There's quite a few in Southern California, almost all of them at junior colleges. The most "prestigious" (I guess...) would be Mt. San Antonio College. (Mt. SAC) It's in Walnut (near Diamond Bar) I hear it's a tough program but you get awesome training. There are also medic programs at Rio Hondo in L.A., Victor Valley College, Crafton Hills, UC Riverside, UCLA... Take your pick I guess... Almost all require at least 6 months- a year's experience, 2 letters of reccomendation, a slew of vaccinations, TB test. Usually have to do an interview and maybe an emt test. It will probablytake more than six months to be ready for a program, because working here in SoCal, you will not get a lot of 911 experience your first 2 months at most ems jobs. Remember a medic school will require a field internship where you will be running the show on calls... If you aren't comfy as an emt you will be hard pressed to beso as a new medic. 

My2cents.

Mike


----------



## mct601 (Oct 30, 2009)

I'm not from SoCal so I can't point you in any direction, but I can tell you that a good place to start is checking the websites of the community colleges in your area.


----------



## DigitalSoCal (Oct 30, 2009)

There is also one at Saddleback College in Mission Viejo.. that's where I got my EMT-B


----------



## jgmedic (Oct 30, 2009)

Number1Monkey said:


> There's quite a few in Southern California, almost all of them at junior colleges. The most "prestigious" (I guess...) would be Mt. San Antonio College. (Mt. SAC) It's in Walnut (near Diamond Bar) I hear it's a tough program but you get awesome training. There are also medic programs at Rio Hondo in L.A., Victor Valley College, Crafton Hills, UC Riverside, UCLA... Take your pick I guess... Almost all require at least 6 months- a year's experience, 2 letters of reccomendation, a slew of vaccinations, TB test. Usually have to do an interview and maybe an emt test. It will probablytake more than six months to be ready for a program, because working here in SoCal, you will not get a lot of 911 experience your first 2 months at most ems jobs. Remember a medic school will require a field internship where you will be running the show on calls... If you aren't comfy as an emt you will be hard pressed to beso as a new medic.
> 
> My2cents.
> 
> Mike


Mt. SAC might have the highest fail rate, but it sure as hell doesn't have the rep as the best.  There is also no paramedic program at Rio Hondo College or at UC Riverside. 
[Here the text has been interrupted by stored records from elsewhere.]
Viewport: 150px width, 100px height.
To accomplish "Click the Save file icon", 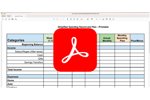I will [x=3, y=19].
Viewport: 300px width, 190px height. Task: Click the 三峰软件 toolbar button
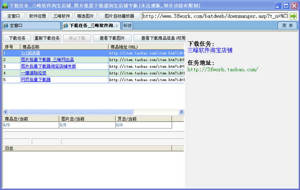(x=62, y=16)
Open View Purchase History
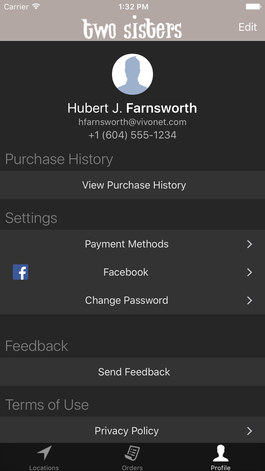Screen dimensions: 265x471 (133, 185)
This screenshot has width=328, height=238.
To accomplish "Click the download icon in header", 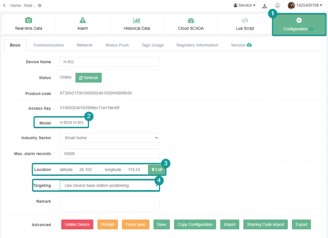I will point(264,6).
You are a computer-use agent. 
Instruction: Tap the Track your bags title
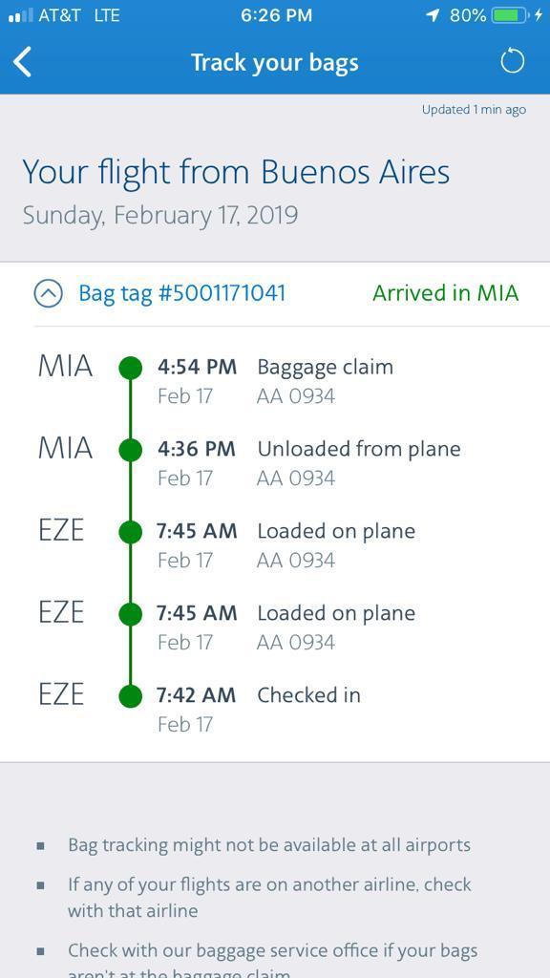(274, 63)

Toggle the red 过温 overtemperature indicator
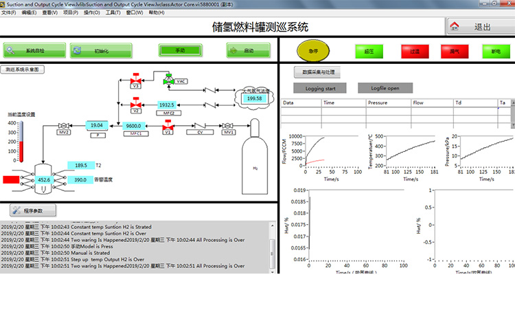coord(415,51)
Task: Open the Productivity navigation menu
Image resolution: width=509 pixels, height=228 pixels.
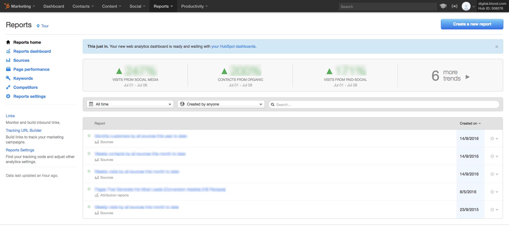Action: [x=194, y=6]
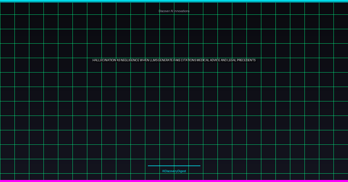Open the AIDiscoveryDigest brand link

point(174,171)
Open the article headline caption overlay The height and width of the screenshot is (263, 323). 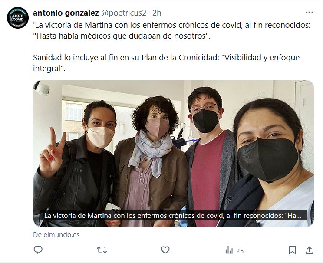[x=173, y=215]
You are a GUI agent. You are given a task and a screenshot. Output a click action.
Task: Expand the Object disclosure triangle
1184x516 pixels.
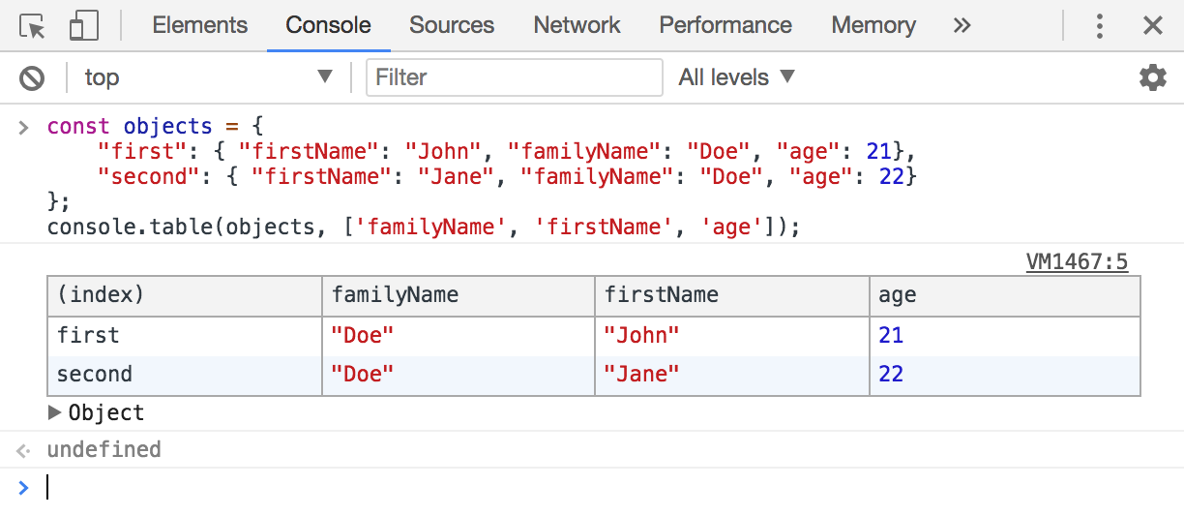pyautogui.click(x=54, y=412)
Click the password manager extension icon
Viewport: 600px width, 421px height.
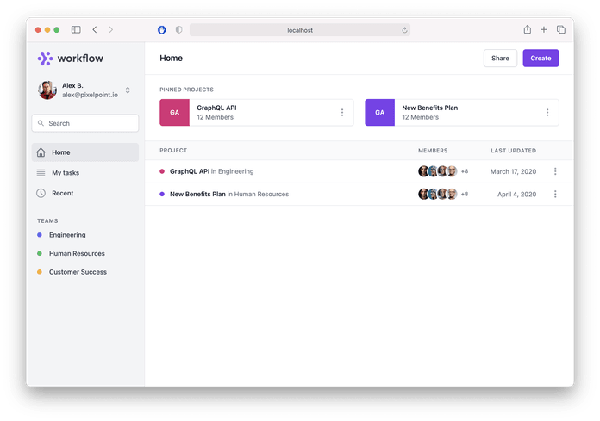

http://www.emsa.ca.gov/paramedic/default.asp

go to that website, under the heading Paramedic Information there is a list of all paramedic programs in the state. Good Luck.


----------



## dminna (Oct 30, 2009)

Thank you all for your help, I really appreciate it!


----------



## Number1Monkey (Nov 3, 2009)

Sorry... I was wrong about Rio Hondo. I thought they had one. I must have confused it with thier fire academy. And I had UCR confused with Riverside Community College... 

As far as Mt. SAC, the medic I worked with Saturday told me he had seen too many horrible medics who went to mount sac... so you're probably right. I think any school's education is what you make of it once you get your license. The best medics WANT to be the best medics. I will probably end up at VVC myself.


----------



## jgmedic (Nov 4, 2009)

Number1Monkey said:


> Sorry... I was wrong about Rio Hondo. I thought they had one. I must have confused it with thier fire academy. And I had UCR confused with Riverside Community College...
> 
> As far as Mt. SAC, the medic I worked with Saturday told me he had seen too many horrible medics who went to mount sac... so you're probably right. I think any school's education is what you make of it once you get your license. The best medics WANT to be the best medics. I will probably end up at VVC myself.



I have seen good medics from Mt. SAC, also bad ones, the thing is there are going to be good and bad from any program. I just wouldn't myself go to a program whose director takes pleasure in failing people. I would look into programs where the instructors place a high value on critical thinking and not so much on rote memorization of facts.


----------



## atropine (Nov 4, 2009)

RCC is very good, and they PT


----------